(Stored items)
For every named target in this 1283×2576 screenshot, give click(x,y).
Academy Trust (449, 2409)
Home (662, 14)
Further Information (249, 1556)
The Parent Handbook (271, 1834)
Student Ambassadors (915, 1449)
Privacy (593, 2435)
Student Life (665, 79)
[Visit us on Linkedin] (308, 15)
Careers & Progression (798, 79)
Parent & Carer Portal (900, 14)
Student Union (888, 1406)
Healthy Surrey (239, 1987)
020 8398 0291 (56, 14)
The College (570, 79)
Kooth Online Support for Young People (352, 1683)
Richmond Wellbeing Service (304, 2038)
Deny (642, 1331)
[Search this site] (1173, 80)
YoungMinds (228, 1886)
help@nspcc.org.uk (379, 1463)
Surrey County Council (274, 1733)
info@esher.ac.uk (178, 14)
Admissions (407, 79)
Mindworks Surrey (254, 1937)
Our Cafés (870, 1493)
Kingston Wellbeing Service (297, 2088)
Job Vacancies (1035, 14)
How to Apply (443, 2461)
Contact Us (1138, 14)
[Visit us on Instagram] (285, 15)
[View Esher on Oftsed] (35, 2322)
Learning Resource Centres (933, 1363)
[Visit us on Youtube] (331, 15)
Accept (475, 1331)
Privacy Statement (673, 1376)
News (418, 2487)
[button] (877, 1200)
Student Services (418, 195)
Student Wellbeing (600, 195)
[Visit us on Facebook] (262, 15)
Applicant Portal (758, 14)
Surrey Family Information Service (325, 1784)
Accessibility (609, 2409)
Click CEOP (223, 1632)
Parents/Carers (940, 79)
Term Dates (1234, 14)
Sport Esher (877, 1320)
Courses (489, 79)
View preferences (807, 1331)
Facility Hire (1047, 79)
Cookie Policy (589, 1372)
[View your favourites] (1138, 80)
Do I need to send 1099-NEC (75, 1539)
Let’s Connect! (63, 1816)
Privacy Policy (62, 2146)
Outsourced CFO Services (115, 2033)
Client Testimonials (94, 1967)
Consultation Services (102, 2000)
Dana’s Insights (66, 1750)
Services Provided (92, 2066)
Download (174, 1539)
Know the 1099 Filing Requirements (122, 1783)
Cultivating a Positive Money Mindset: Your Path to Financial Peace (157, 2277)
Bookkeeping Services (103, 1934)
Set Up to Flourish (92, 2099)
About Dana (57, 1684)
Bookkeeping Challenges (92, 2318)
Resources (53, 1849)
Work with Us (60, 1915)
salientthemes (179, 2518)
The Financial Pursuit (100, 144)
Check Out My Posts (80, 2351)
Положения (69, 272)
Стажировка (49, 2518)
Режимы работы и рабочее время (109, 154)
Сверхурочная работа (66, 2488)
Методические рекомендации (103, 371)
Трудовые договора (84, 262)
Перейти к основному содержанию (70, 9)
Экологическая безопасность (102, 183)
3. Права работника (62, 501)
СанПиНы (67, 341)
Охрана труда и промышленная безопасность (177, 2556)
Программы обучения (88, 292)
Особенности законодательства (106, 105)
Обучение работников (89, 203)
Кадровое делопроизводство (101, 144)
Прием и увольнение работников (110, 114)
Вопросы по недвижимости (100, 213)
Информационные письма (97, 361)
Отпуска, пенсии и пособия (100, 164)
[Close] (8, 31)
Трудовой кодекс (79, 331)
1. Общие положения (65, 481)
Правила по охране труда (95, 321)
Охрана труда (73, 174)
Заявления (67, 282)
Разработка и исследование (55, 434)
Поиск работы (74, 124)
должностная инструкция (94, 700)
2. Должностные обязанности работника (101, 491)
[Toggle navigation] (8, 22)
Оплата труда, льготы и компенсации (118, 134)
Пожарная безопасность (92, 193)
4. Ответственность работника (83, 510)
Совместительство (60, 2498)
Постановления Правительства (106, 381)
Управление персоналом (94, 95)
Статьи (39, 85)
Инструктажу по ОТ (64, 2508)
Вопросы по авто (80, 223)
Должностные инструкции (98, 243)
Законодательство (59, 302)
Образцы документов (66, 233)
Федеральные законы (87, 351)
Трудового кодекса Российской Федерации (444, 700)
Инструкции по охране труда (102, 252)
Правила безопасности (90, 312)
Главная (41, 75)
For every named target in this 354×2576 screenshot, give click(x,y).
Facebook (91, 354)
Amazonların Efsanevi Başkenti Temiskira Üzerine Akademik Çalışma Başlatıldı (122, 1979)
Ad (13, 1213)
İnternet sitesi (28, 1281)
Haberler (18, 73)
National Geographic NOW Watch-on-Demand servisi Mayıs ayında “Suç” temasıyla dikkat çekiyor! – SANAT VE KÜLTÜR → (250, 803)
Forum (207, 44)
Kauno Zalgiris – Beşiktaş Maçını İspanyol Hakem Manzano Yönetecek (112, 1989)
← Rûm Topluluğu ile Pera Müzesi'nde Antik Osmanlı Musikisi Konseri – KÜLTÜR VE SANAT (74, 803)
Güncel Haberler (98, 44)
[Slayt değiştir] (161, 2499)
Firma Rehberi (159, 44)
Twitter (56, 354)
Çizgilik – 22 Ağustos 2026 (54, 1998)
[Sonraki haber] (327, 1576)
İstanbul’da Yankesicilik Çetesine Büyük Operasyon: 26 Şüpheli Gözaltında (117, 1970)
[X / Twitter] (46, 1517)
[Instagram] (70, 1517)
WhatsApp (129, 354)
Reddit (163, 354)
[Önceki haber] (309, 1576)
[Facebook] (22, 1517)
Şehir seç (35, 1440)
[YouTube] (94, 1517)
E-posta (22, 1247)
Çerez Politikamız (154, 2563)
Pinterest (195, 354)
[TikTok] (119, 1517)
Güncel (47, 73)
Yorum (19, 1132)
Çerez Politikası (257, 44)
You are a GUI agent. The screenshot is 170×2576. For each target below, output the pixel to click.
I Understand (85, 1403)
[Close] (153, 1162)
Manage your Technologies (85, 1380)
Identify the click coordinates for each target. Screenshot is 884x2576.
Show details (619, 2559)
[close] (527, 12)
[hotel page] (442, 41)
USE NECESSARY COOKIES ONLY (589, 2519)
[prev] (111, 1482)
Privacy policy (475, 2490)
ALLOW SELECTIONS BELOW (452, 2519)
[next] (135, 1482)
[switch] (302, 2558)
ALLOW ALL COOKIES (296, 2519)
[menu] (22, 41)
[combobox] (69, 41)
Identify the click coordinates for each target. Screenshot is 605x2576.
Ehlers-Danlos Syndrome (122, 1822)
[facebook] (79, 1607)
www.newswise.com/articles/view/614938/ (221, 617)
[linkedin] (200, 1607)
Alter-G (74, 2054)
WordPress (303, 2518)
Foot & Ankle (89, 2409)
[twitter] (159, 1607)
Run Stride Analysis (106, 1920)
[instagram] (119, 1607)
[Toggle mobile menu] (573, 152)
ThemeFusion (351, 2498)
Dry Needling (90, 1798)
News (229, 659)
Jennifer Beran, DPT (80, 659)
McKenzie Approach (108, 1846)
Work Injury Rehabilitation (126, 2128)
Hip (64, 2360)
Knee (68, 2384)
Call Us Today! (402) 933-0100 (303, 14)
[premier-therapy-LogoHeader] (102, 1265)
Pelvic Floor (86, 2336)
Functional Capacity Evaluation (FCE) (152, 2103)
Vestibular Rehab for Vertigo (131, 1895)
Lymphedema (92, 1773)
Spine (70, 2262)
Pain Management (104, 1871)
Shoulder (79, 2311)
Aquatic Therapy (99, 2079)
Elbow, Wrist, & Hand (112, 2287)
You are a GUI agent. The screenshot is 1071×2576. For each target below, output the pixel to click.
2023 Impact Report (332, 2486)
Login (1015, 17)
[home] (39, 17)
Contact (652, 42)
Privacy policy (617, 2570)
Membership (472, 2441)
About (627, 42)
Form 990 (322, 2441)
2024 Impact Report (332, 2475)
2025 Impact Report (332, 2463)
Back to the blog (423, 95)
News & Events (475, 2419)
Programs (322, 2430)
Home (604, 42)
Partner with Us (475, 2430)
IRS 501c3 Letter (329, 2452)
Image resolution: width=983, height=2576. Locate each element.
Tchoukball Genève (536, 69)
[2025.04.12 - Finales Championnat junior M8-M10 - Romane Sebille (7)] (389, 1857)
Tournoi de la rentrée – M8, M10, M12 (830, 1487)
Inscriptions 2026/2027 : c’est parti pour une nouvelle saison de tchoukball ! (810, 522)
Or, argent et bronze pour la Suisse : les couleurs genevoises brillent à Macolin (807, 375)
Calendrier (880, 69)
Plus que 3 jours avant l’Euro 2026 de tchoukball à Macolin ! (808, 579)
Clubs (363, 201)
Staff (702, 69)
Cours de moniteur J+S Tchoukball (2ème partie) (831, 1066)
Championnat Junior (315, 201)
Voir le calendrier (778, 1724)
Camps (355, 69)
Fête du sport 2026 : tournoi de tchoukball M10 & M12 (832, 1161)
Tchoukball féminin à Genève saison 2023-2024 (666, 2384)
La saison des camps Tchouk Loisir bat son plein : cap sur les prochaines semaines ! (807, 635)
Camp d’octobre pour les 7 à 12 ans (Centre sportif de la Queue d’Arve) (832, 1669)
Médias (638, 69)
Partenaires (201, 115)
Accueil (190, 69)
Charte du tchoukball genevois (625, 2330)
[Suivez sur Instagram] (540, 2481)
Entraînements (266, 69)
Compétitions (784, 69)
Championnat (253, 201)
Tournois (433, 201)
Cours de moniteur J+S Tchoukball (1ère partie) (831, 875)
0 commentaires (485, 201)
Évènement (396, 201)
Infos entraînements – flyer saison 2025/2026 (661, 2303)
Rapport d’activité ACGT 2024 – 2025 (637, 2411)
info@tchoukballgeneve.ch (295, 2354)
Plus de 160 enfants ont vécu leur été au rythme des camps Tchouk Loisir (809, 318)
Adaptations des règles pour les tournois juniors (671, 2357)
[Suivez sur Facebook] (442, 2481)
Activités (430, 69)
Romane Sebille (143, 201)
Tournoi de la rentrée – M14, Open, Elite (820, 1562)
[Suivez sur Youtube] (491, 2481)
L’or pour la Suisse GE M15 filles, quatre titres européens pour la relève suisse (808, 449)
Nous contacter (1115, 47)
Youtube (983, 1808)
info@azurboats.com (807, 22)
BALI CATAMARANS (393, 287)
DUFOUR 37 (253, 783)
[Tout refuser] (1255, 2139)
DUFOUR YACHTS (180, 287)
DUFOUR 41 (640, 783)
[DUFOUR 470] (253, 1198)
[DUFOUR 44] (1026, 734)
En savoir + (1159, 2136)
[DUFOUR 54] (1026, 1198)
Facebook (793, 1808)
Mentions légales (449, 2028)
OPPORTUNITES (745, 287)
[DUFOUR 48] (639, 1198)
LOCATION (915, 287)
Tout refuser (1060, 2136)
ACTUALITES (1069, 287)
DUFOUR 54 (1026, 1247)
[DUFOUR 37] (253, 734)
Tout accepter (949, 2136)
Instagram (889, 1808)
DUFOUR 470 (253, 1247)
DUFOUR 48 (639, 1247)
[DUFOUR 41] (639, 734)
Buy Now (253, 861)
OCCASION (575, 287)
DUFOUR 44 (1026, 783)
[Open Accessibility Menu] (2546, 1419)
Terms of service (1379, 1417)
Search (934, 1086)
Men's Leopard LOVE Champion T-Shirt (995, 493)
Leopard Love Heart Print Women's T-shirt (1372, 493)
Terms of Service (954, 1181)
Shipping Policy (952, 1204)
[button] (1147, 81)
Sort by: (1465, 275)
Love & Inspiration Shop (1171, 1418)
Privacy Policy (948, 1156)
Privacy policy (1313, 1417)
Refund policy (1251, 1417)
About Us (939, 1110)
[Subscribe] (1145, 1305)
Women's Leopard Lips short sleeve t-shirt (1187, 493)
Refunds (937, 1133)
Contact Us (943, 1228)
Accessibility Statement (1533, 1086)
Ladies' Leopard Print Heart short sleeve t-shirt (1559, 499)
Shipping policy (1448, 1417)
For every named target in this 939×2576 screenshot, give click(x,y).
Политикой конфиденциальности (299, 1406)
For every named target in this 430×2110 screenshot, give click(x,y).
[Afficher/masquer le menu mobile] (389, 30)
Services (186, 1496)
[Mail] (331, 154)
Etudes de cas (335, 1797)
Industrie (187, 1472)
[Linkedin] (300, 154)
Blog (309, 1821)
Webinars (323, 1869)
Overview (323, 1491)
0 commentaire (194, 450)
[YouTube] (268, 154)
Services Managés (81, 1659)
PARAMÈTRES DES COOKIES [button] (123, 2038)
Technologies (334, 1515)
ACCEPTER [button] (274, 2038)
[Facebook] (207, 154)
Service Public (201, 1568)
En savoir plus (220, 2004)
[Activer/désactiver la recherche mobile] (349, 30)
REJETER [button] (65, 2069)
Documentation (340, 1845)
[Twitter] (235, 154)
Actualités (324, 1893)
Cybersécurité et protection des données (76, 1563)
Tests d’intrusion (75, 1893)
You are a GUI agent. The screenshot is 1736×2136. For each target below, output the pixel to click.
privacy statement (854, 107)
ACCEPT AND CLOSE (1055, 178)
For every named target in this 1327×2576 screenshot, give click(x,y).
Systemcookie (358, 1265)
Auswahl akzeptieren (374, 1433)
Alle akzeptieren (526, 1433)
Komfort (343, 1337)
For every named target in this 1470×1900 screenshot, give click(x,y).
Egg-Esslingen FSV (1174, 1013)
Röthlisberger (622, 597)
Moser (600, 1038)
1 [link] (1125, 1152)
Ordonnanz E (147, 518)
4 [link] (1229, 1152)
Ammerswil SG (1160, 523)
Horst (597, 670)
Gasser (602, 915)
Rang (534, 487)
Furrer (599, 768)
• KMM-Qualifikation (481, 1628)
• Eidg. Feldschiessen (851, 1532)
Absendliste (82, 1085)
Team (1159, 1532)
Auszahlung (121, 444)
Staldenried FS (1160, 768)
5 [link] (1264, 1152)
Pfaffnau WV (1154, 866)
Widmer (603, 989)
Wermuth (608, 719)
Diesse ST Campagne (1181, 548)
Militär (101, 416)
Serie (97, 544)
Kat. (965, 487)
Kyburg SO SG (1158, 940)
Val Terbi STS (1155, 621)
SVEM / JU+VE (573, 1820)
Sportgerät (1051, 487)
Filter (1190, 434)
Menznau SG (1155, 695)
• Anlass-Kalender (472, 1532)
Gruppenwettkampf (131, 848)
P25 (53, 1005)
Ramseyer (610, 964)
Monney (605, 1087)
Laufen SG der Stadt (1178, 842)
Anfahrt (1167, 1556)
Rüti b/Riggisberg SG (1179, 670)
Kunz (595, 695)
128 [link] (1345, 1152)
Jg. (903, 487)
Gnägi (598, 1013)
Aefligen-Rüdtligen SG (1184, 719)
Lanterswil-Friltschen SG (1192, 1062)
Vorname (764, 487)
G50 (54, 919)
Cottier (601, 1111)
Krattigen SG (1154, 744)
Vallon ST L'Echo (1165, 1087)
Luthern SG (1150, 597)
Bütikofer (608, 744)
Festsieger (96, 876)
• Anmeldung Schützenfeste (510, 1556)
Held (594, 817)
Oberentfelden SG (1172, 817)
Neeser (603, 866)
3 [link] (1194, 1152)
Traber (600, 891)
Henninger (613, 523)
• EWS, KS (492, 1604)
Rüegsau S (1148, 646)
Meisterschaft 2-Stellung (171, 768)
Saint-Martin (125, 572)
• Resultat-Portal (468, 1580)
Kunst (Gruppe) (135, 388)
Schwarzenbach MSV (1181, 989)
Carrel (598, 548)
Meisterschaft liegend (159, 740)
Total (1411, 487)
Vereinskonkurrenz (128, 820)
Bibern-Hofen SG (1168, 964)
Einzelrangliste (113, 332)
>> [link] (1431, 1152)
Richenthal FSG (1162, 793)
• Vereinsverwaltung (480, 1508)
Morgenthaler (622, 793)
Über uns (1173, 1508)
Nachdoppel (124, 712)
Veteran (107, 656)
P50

## Your objective
Reproduce the lines above, beginning at the line with "[Sonraki haber] (327, 1576)" and stopping after the line with "USE NECESSARY COOKIES ONLY (589, 2519)", exactly as they are.

## Expected answer
[Sonraki haber] (327, 1576)
İstanbul’da Yankesicilik Çetesine Büyük Operasyon: 26 Şüpheli Gözaltında (117, 1970)
[X / Twitter] (46, 1517)
[Instagram] (70, 1517)
WhatsApp (129, 354)
Reddit (163, 354)
[Önceki haber] (309, 1576)
[Facebook] (22, 1517)
Şehir seç (35, 1440)
[YouTube] (94, 1517)
E-posta (22, 1247)
Çerez Politikamız (154, 2563)
Pinterest (195, 354)
[TikTok] (119, 1517)
Güncel (47, 73)
Yorum (19, 1132)
Çerez Politikası (257, 44)
You are a GUI agent. The screenshot is 170×2576. For each target below, output the pixel to click.
I Understand (85, 1403)
[Close] (153, 1162)
Manage your Technologies (85, 1380)
Identify the click coordinates for each target. Screenshot is 884x2576.
Show details (619, 2559)
[close] (527, 12)
[hotel page] (442, 41)
USE NECESSARY COOKIES ONLY (589, 2519)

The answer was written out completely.